Guest Blogger Gayle Lynds, author of THE LAST SYPMASTER,a member of the Association for Intelligence Officers and co-founder with David Morrell of International Thriller Writers, thinks so.
Slap on your sunglasses, and buckle on your trenchcoats. There’s a growing trend in fiction that will take over bestseller charts within the next couple of years. The genre is espionage novels — “international thrillers.”
You think I’m wrong? Let’s take a look at real life. Without a natural interest base, no trend can begin much less burgeon. This is the Decade of the Spy, and here’s why. Not even during the Cold War was the intelligence community as intensely in the public eye as it has been since 9/11. Headlines shout the latest revelations and investigations. The under-thirtysomethings are so entranced that applications to the CIA have never been higher.
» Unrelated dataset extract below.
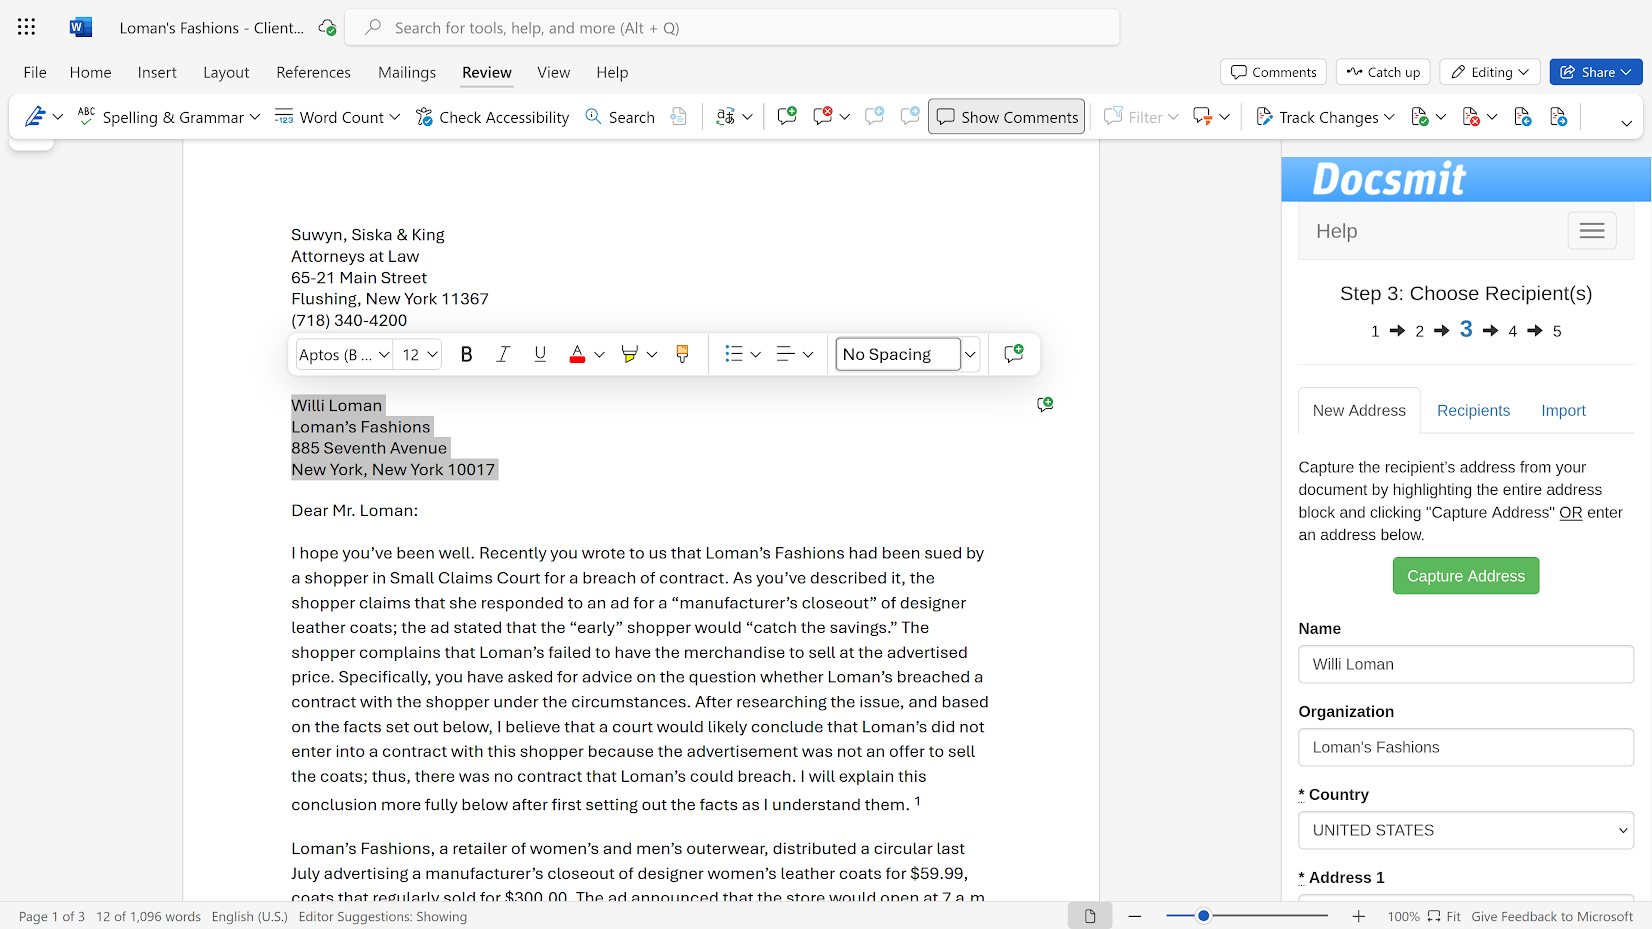Switch to Fit zoom in status bar

[1444, 916]
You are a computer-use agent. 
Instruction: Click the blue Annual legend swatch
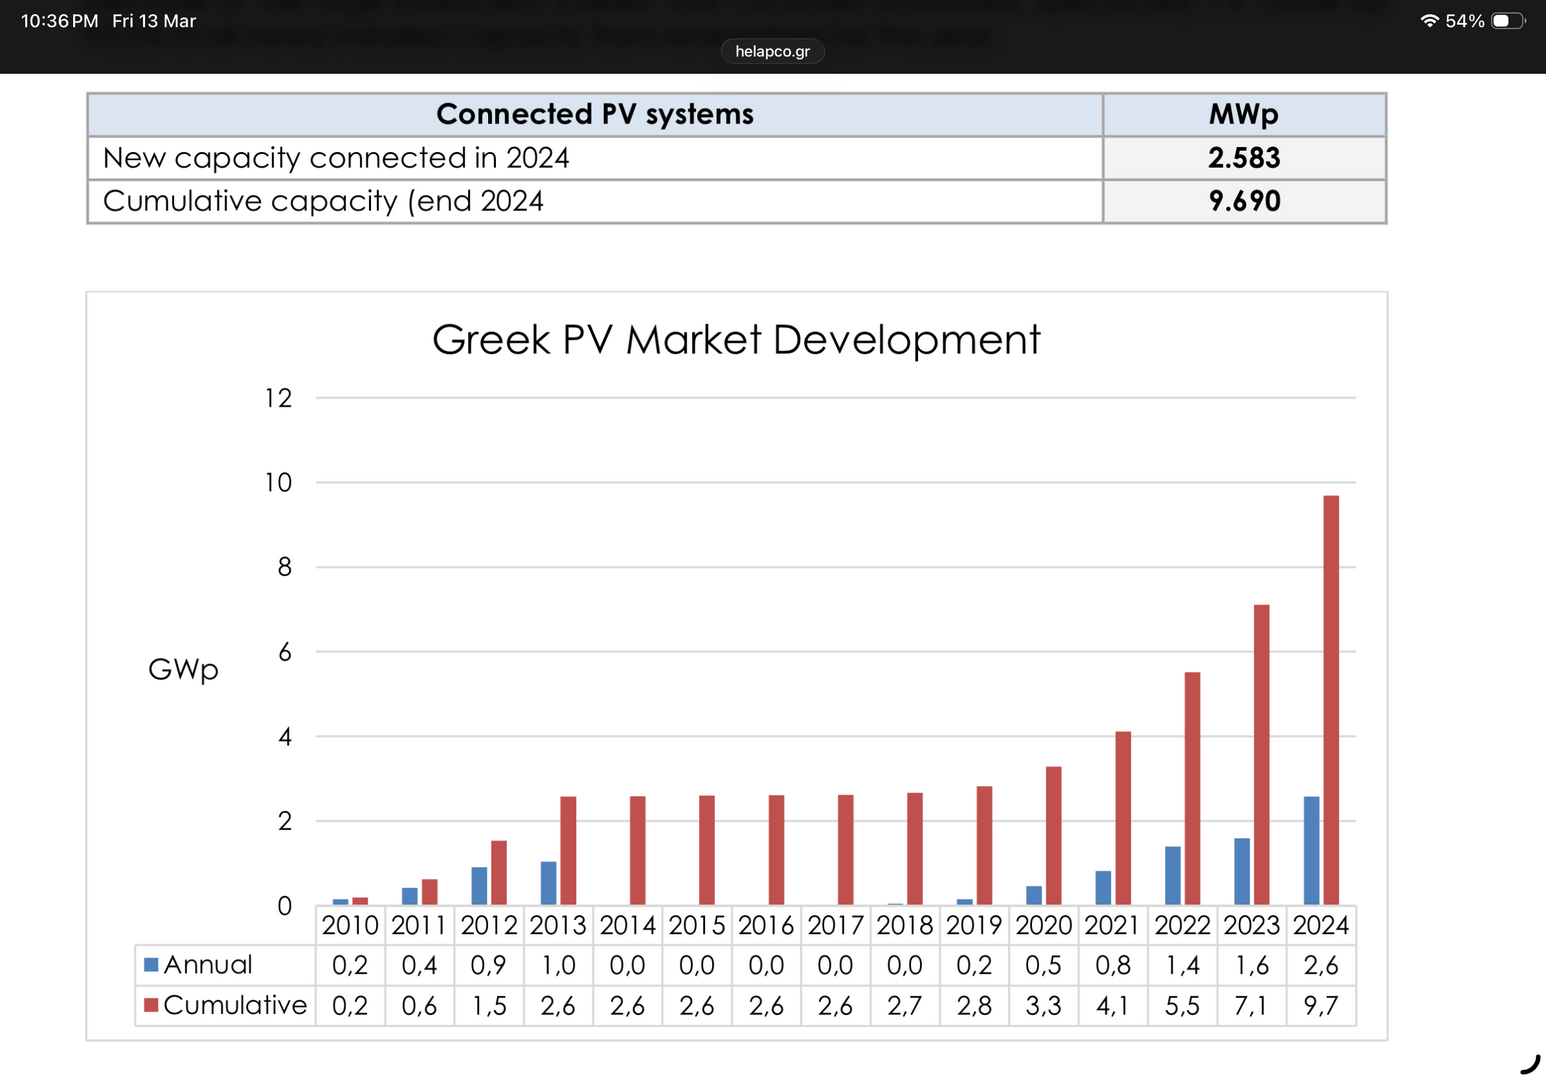coord(151,965)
With loud sturm and drang, we’re going through the most radical restructuring of our intelligence community since the CIA was fashioned from the ashes of the OSS after World War II. The result is a brand-new espionage czar — the Director of National Intelligence, orchestrating all of our covert agencies, with explosive fallout that includes the recent resignation of Porter Goss from his post as director of Central Intelligence.
The public’s deep interest is also reflected in fiction. Spies appear with astonishing regularity on big and small screens. Hit movies like "Syriana," "The Constant Gardener," and "Match Point" garner award nominations, while TV series like "Alias" and "24" have become near icons, and remarkably quickly. Hollywood has announced it is looking for good novels about spies. Google lists more than 30,000 entries under "spy club," "espionage club," and "spy fans."
And sales of spy novels have done a complete reversal from the 1990s when publishing declared anything espionage as dead as the Cold War. Today, editors actively look for books in the field.
The enticement is so great that long-time professionals from the intelligence community like Richard A. Clarke (The Scorpion’s Gate), who was White House counterterrorism chief to several presidents, and Stella Rimington (At Risk), who headed Britain’s MI5, have entered the field with first novels that became best-sellers.
Others who are successfully plowing this literary field, all relatively new, all with increasing sales, include Alex Berenson (The Faithful Spy), Barry Eisler (The Last Assassin), Brian Haig (The President’s Assassin), Christopher Reich (The Patriots Club), and Brad Thor (Takedown).
The Decade of the Spy is both fascinating and perilous — the stuff of great drama. It rivets the public, it rivets authors, and it’s only going to grow in popularity.